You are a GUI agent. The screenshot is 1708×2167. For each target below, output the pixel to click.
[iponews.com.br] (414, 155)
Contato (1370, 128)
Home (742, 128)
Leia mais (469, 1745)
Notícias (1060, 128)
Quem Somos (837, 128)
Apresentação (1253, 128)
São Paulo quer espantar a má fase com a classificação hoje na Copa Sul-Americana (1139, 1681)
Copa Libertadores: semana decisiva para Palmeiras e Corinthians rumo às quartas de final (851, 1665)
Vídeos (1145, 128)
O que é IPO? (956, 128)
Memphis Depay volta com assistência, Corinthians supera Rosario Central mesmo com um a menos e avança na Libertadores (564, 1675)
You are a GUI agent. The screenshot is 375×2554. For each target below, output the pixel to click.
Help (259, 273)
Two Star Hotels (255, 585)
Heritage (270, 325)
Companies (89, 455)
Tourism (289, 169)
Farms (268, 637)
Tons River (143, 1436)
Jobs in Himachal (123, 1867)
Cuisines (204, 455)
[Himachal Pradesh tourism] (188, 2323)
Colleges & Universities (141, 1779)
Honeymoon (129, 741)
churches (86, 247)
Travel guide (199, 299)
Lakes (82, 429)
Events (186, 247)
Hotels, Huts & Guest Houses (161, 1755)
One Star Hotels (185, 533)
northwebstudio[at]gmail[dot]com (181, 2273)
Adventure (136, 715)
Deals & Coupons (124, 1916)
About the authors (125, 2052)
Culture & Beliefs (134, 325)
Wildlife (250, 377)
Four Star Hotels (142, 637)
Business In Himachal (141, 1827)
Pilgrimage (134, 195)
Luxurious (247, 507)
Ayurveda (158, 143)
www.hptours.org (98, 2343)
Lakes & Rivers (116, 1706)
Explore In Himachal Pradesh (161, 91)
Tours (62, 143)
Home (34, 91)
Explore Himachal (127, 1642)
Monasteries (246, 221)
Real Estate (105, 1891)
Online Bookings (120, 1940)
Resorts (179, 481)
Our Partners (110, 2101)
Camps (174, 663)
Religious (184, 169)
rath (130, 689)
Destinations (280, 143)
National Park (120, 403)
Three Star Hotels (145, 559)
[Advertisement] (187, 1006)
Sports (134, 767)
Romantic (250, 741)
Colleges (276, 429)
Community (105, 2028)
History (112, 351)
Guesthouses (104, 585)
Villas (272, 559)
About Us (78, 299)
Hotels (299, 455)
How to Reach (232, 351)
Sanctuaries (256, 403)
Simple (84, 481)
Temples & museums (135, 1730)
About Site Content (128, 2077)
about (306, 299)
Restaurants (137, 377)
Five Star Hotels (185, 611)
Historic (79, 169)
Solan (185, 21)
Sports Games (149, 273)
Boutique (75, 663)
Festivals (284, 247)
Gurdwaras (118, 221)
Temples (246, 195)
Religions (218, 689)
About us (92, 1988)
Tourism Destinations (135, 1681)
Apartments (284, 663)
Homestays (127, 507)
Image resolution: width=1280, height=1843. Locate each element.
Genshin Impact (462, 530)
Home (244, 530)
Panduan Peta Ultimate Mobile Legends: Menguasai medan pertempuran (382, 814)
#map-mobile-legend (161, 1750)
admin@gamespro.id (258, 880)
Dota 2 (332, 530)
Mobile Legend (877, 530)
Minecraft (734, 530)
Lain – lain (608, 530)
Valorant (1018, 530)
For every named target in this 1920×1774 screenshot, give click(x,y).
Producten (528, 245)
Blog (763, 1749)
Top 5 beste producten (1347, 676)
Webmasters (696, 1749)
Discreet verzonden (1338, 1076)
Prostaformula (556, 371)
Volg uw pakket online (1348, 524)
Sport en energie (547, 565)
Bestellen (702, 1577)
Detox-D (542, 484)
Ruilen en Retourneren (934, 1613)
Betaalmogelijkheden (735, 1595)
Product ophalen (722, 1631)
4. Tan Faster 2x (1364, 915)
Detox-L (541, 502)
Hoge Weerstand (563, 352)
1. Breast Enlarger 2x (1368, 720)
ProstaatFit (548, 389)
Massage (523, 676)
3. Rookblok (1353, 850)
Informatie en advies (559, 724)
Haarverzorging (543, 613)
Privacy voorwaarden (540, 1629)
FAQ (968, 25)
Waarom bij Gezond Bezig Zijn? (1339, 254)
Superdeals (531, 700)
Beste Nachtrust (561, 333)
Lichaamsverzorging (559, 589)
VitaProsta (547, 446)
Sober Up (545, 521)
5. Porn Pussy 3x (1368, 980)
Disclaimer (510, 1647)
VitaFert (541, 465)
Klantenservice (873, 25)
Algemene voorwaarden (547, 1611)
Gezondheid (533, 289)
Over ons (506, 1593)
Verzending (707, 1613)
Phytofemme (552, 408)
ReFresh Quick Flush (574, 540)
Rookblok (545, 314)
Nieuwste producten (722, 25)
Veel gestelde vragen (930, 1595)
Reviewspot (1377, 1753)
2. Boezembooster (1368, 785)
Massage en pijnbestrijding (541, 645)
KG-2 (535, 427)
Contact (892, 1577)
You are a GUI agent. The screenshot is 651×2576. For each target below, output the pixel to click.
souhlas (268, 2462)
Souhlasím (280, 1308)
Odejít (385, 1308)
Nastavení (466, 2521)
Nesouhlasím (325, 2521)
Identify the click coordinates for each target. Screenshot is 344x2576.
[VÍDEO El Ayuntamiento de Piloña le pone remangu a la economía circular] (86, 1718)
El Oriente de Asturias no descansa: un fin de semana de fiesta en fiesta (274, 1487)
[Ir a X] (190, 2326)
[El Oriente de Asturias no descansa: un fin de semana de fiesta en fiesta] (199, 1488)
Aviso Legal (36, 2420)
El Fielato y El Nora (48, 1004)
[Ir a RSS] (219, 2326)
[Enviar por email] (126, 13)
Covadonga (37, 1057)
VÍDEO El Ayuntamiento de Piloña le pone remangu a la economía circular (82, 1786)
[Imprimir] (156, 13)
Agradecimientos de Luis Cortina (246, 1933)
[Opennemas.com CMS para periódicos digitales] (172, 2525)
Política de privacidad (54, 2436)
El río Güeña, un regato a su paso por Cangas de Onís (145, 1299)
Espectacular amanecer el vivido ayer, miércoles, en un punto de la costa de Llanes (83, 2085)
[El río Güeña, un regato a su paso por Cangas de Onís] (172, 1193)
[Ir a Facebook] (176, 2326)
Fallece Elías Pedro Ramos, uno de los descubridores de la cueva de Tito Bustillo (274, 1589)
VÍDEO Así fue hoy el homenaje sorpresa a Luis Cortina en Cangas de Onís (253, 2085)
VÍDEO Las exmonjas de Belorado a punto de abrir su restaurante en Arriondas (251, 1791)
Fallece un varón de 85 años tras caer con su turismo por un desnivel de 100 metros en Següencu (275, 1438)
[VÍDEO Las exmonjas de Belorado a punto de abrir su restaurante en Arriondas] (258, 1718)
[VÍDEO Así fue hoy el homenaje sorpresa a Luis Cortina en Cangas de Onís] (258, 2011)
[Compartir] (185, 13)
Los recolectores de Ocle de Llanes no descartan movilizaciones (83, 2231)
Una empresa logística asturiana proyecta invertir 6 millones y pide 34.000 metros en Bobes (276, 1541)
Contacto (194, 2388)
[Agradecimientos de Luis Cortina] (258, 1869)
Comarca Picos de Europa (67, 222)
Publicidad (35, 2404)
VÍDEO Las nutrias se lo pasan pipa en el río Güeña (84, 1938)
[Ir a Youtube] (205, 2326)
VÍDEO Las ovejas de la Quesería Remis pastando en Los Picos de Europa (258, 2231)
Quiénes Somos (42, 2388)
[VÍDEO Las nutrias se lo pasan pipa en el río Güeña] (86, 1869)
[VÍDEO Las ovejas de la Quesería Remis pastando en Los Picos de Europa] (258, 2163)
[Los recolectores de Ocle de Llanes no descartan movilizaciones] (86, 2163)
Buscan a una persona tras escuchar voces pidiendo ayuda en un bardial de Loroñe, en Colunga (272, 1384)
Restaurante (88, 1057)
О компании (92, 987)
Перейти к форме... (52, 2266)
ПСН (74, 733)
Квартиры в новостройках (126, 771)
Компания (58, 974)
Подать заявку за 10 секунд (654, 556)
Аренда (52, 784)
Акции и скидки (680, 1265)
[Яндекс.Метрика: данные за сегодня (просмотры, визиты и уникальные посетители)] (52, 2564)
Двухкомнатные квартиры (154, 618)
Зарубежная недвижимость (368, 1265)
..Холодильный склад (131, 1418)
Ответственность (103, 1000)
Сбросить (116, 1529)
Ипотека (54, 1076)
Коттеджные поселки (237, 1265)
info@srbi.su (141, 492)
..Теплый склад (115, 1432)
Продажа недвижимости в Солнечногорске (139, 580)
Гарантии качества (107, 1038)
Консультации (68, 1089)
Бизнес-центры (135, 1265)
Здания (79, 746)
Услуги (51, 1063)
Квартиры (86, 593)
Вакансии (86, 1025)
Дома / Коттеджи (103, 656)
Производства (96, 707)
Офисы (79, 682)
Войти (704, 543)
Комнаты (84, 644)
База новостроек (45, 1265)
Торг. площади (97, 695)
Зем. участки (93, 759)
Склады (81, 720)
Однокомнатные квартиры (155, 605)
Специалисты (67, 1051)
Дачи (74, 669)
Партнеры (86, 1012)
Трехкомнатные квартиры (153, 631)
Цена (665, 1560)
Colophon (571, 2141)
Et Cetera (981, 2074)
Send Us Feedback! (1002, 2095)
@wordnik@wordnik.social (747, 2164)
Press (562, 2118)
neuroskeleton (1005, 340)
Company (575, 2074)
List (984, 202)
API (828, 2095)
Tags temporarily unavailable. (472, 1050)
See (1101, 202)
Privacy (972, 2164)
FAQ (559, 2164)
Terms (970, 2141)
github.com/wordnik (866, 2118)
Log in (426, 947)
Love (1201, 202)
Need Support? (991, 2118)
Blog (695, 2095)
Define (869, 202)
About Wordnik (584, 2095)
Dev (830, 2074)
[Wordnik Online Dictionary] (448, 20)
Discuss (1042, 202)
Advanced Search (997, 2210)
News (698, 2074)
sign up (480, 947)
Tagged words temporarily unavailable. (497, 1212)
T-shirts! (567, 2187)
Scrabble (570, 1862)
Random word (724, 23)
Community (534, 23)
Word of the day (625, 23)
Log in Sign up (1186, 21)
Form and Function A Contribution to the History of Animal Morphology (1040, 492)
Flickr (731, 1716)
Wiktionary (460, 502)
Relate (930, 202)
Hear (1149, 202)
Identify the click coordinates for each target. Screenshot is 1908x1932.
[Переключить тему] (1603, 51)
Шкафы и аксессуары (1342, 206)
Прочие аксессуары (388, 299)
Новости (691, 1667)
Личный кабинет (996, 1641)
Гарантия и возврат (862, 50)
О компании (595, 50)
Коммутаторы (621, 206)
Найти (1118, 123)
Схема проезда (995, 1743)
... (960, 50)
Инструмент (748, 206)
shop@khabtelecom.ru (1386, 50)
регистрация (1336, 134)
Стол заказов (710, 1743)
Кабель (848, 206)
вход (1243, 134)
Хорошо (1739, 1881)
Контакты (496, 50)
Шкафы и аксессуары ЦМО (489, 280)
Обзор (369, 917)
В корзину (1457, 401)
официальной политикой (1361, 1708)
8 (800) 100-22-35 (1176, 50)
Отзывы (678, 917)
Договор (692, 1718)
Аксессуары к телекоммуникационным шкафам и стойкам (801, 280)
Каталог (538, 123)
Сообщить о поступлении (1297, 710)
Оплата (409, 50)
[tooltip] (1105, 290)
========
§ About this exercise: Working from the material above, retype exactly the lines from the one with "Informatie en advies (559, 724)" through the one with "Screenshot is 344x2576.", both included, and only those lines.

§ Solution for this problem:
Informatie en advies (559, 724)
Haarverzorging (543, 613)
Privacy voorwaarden (540, 1629)
FAQ (968, 25)
Waarom bij Gezond Bezig Zijn? (1339, 254)
Superdeals (531, 700)
Beste Nachtrust (561, 333)
Lichaamsverzorging (559, 589)
VitaProsta (547, 446)
Sober Up (545, 521)
5. Porn Pussy 3x (1368, 980)
Disclaimer (510, 1647)
VitaFert (541, 465)
Klantenservice (873, 25)
Algemene voorwaarden (547, 1611)
Gezondheid (533, 289)
Over ons (506, 1593)
Verzending (707, 1613)
Phytofemme (552, 408)
ReFresh Quick Flush (574, 540)
Rookblok (545, 314)
Nieuwste producten (722, 25)
Veel gestelde vragen (930, 1595)
Reviewspot (1377, 1753)
2. Boezembooster (1368, 785)
Massage en pijnbestrijding (541, 645)
KG-2 (535, 427)
Contact (892, 1577)
You are a GUI agent. The screenshot is 651×2576. For each target below, output the pixel to click.
souhlas (268, 2462)
Souhlasím (280, 1308)
Odejít (385, 1308)
Nastavení (466, 2521)
Nesouhlasím (325, 2521)
Identify the click coordinates for each target. Screenshot is 344x2576.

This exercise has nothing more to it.